- **Source data**:

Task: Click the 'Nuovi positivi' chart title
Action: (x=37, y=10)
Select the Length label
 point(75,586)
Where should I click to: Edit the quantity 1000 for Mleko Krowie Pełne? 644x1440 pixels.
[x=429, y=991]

--

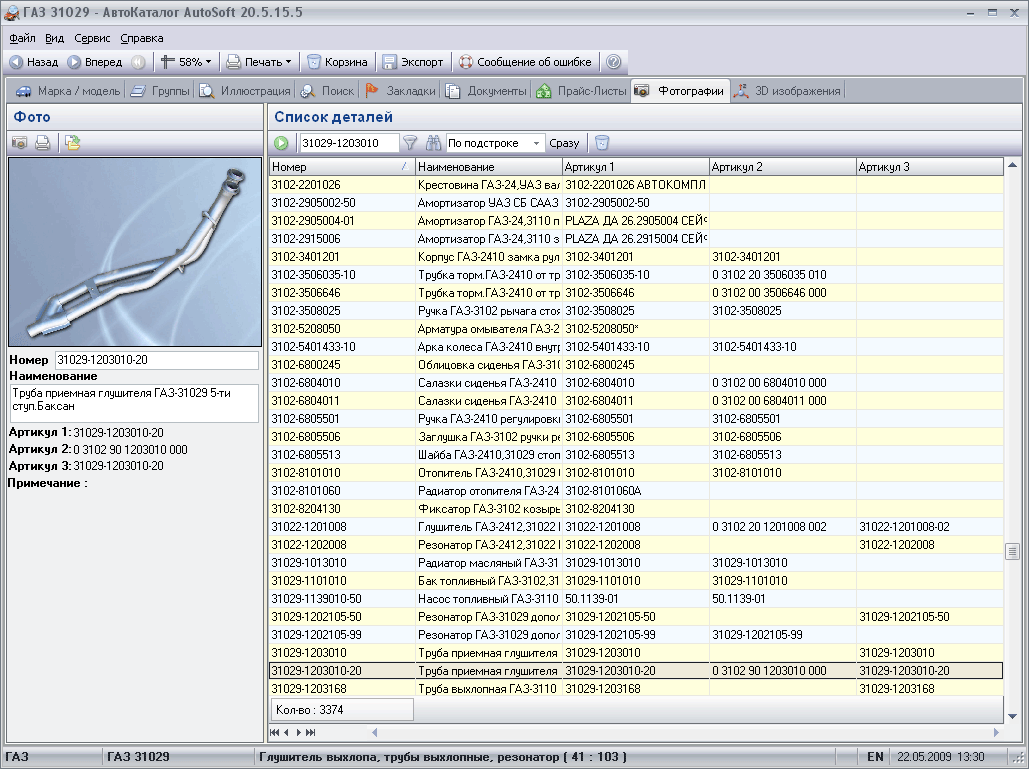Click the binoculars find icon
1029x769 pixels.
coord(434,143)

- **Aim**:
Can you arrange the data from the line containing "Select the Length label" through the line containing "[x=429, y=991]" as a Markdown table with the columns n and Line, one row per line, blank lines omitted?

- **Task solution**:
| n | Line |
|---|---|
| 1 | Select the Length label |
| 2 |  point(75,586) |
| 3 | Where should I click to: Edit the quantity 1000 for Mleko Krowie Pełne? 644x1440 pixels. |
| 4 | [x=429, y=991] |